The experiment successfully verified that the system can not only accurately interpret instructions but also successfully translate these instructions into actual, complex physical actions, enabling the system to adapt to different unstructured environments.


LLM-Aided Robot Control in Physical Environment

Robot real environment

The study in a real environment primarily consists of three parts: a camera, an operation board, and a robot. The camera used is the Intel RealSense D435i depth camera. This camera's RGB and depth capabilities can output real-time video at up to 1280x720 resolution at 30 frames per second, with a depth range of 0.1m to 10m, providing the system with both RGB images and depth information of objects. The robot operates on the operation board, which measures 525mm x 415mm, larger than the robot's 320mm workspace, ensuring that operations are safe and controllable. The robot uses the Dobot Magician robotic arm, which has four degrees of freedom, a maximum payload of 500g, and a control accuracy of 0.2mm, serving as the system's executive component to execute instructions.

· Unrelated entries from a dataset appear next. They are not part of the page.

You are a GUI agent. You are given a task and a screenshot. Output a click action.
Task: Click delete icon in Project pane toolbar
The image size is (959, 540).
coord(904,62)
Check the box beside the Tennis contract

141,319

Real-world environment testing

In the test environment, there is a robotic arm, plates, and green vegetables. The system captures the scene image using the top-mounted RealSense camera.

The experiment uses "Put the greens on the plate" as the language instruction. As shown, the system successfully parsed this command and accurately located the "greens" and "plate" in the scene. Based on the words "Put" and "on" in the instruction, the system determines the need to execute the action of "picking up the greens and placing them on the plate." This validates the system's ability to correctly understand and execute language instructions in a real environment.

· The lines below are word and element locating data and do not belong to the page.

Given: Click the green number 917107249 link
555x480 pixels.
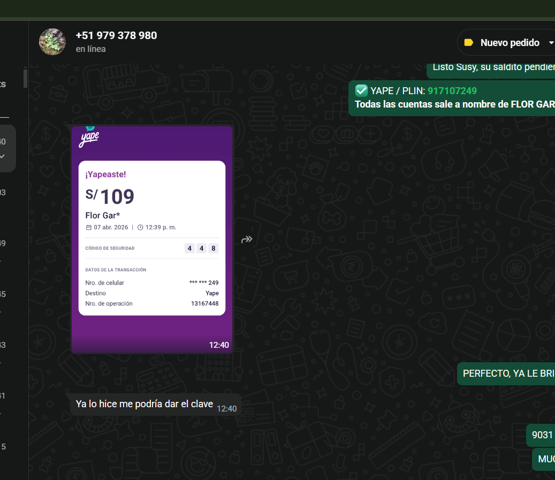Looking at the screenshot, I should (x=452, y=91).
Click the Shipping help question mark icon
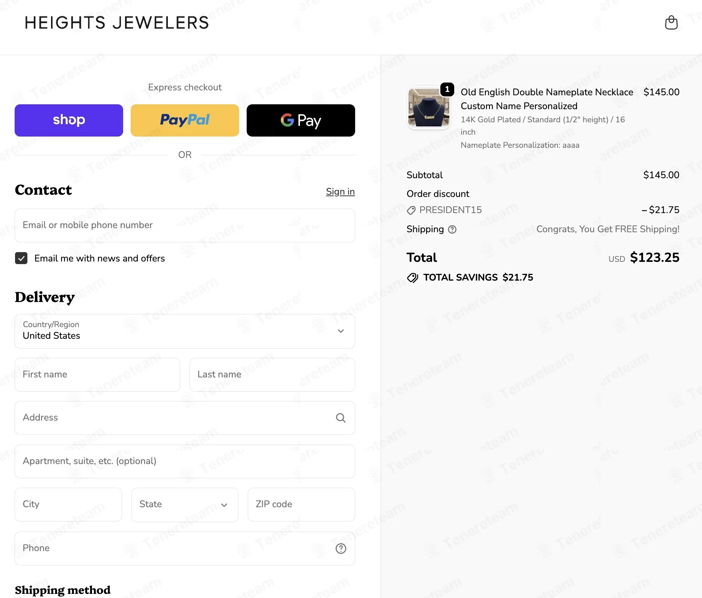This screenshot has width=702, height=598. pos(452,230)
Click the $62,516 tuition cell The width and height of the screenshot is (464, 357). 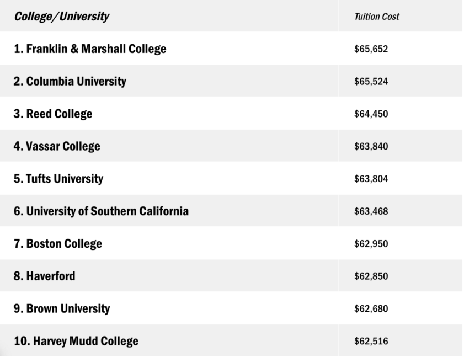click(x=371, y=342)
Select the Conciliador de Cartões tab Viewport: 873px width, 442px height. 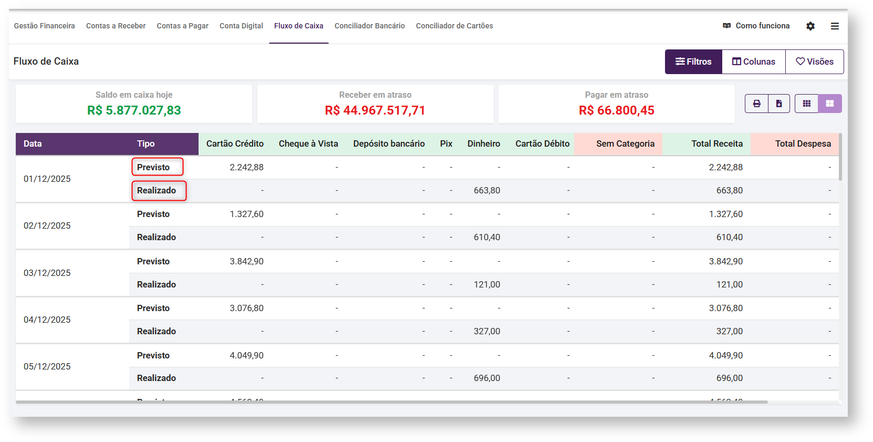tap(454, 26)
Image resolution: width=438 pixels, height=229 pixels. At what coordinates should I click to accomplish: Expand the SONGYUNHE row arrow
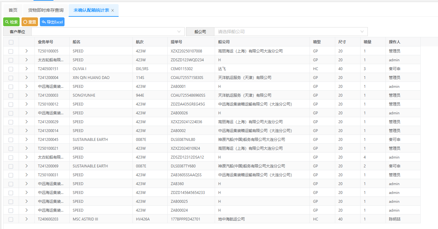[x=27, y=95]
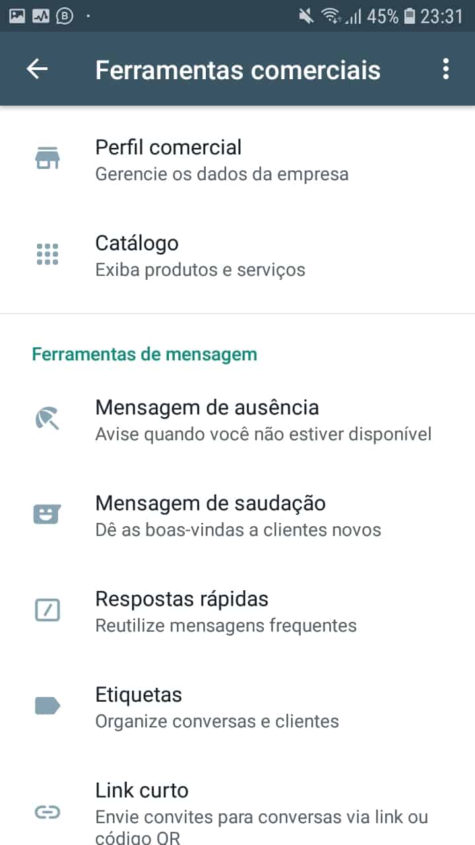Tap the slash quick-replies icon
The height and width of the screenshot is (845, 475).
point(47,610)
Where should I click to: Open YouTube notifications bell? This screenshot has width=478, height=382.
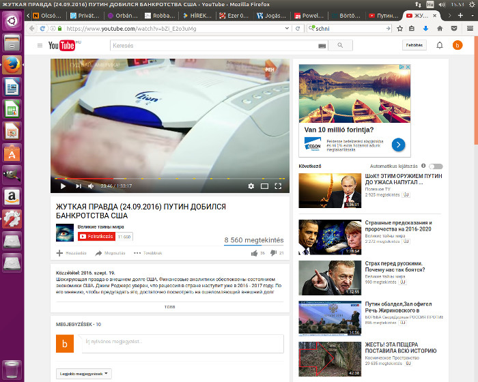click(x=440, y=46)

Video Demonstration : LLM for Physical Robot Control

In the future, the LLMs contribute to high-level reasoning, helping the robot to comprehend complex tasks, identify goals and constraints, and subsequently generate steps or actions to achieve the desired outcomes.


Overview of the Technical Framework (Case Study)

Task Instruction Layer. The standard input is the task's natural language description, and the output is the task text features T extracted by the large language model from the instructions.

Visual Segmentation Layer. The standard input is the environmental image I, and the output is the environmental image features Ii. Once the robot captures the scene image, the visual segmentation model outputs masks for all potential objects based on the input image and crops the corresponding parts of the image to obtain a series of environmental image features Ii.

Cross-Modal Matching Layer. The standard inputs are the task text features T and the environmental image features Ii, and the output is the task target image Ii. The text features T and environmental image features Ii are sent to their respective modal matching models to obtain corresponding matched image results.

Robot Action Layer. The standard input is the task target image Ii, and the output is the robot action. Using the robot's hand-eye coordination module, the central point location of the task target image is converted into the actual position in the robot's coordinate system. This information is then sent to the relevant action module to drive the robot to execute the task.